Lenny will be sharing findings from her project, “Coding and/as Writing for Humanities Pedagogy,” at the poster celebration for the Dean’s Award for Research Excellence (DARE).
Now in its fifth year, the DARE program awards undergraduate students $5,000 and the unique opportunity to work with a faculty member on a designated research project. Lenny is one of 38 students from across the Faculty of Liberal Arts & Professional Studies who were awarded this year’s DARE grant and will be sharing research at this event.
With this award, Lenny collaborated with Dr. Brandee Easter, an Assistant Professor in the Writing Department, to research how the theories and approaches of writing studies might be useful for teaching programming to new learners, especially writing and humanities studies.
As a writer and artist, Lenny focused her research on understanding how code and creativity intersect. She explored how those connections can motivate humanities students to pursue programming and what pedagogical approaches would support this learning.
Lenny has mobilized this knowledge through publishing an autoethnographic video series, which is freely available online. This five-part video series explores how creativity and code intersect through Lenny’s own experience bringing programming to her work as a pixel artist.
“Lenny’s unique perspective—as a writer, artist, video editor, scholar, and now coder—is an immense contribution for bringing a humanities perspective, and ultimately more voices, to programming,” Dr. Easter said. “The potential reach and impact of this project was further magnified by Lenny’s idea to publish this knowledge as an accessible video series.”
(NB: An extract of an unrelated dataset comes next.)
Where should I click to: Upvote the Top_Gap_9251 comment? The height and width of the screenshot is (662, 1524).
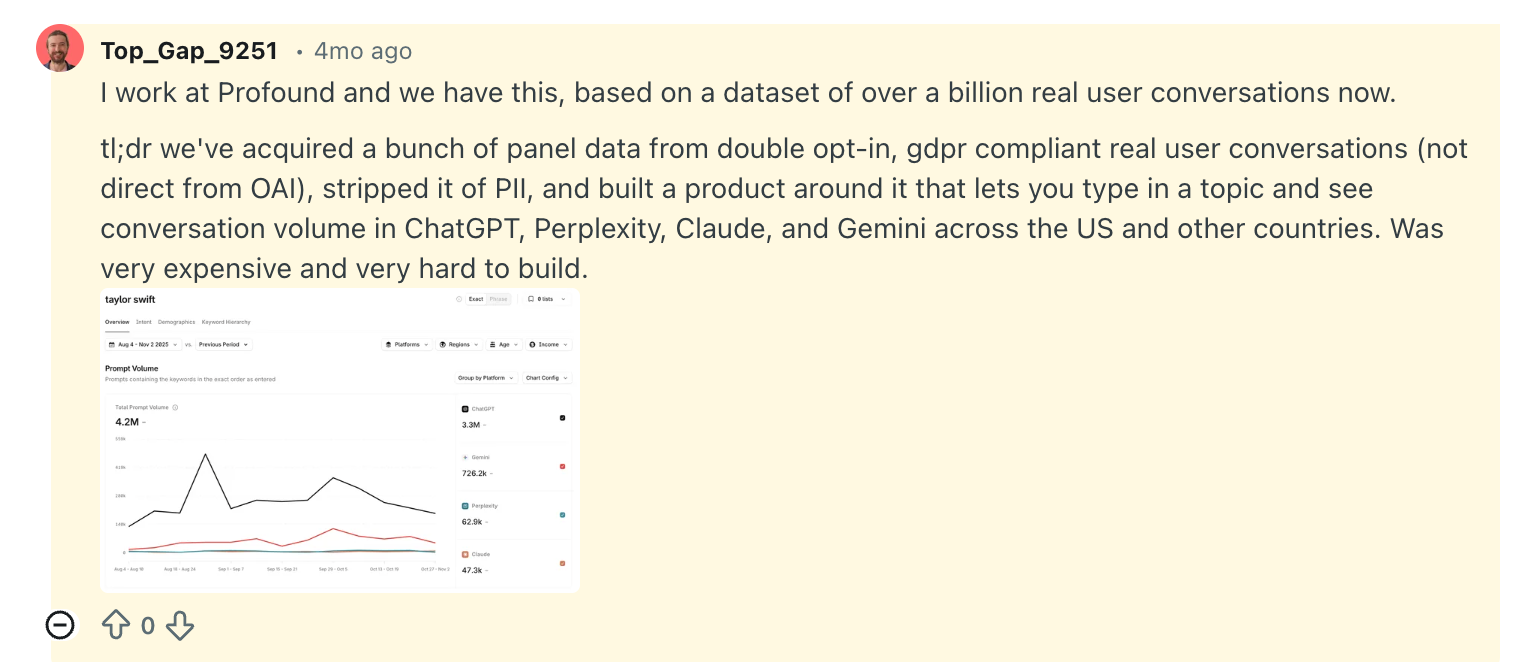click(117, 626)
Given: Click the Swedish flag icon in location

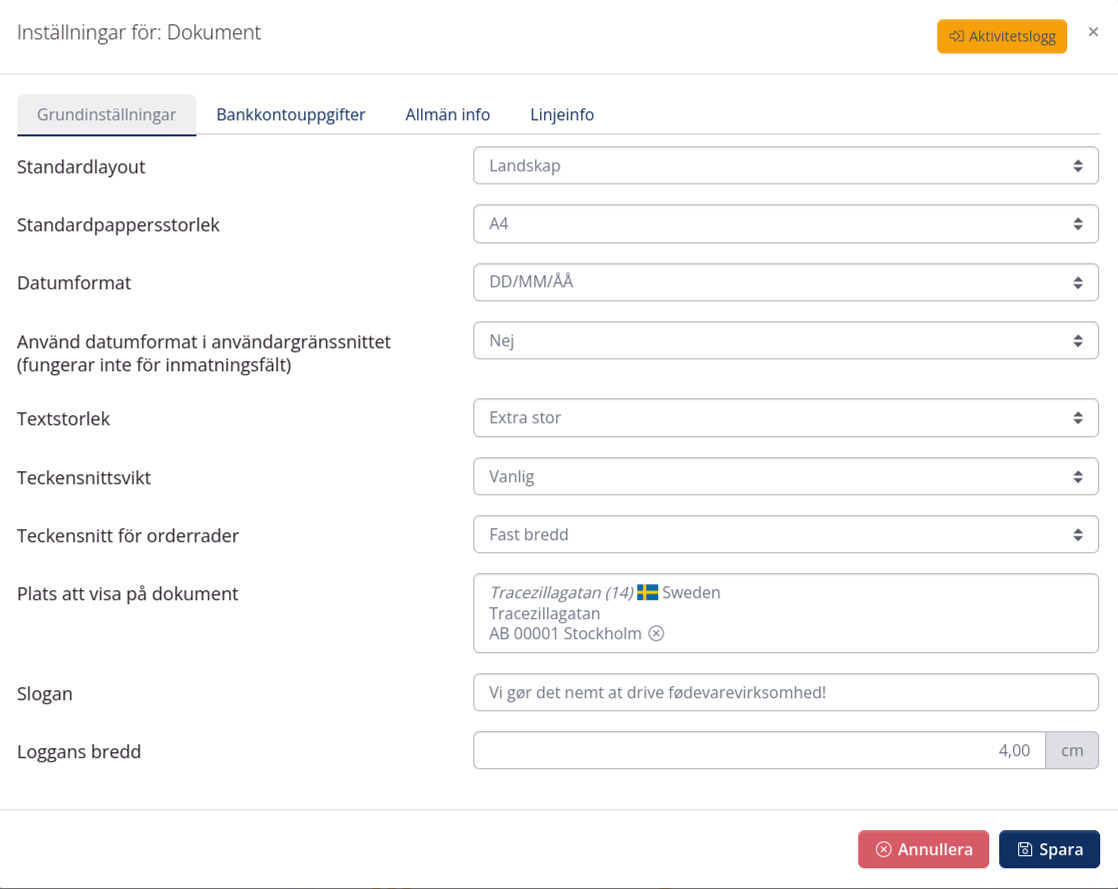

Lenny hopes her findings will help other creatives consider why and how they might begin coding, and Dr. Easter is looking forward to using these videos in her class next Winter, WRIT 3012: Programming for Professional Writers.
Lenny will also carry the experience from DARE into her future career: “DARE supplied me with knowledge on ways that I can develop my art and storytelling. I now have experience with JavaScript and several text editors (e.g., atom and p5.js editor). Additionally, it helped to prepare me for a career in digital authoring, which I became interested in during my final year of my undergraduate studies. This DARE experience gave me the opportunity to create art, edit videos and write a script detailing the work I've done on this project — all skills that I will need to have in my future digital authoring career.”
DARE is an annual program for students in LA&PS and a great opportunity for Writing Department students. Previous Writing Department awardees have included Sophie Morgan, Jessica Oliveria de Silva, and Annie Park.
We hope you can join us to celebrate Lenny’s achievements!
DARE 2022 Event Details
Date: Tuesday, Oct 4, 2022
Time: 12 - 2 p.m.
Location: Scott Library – Collaboratory
The event does not require registration and is open to all.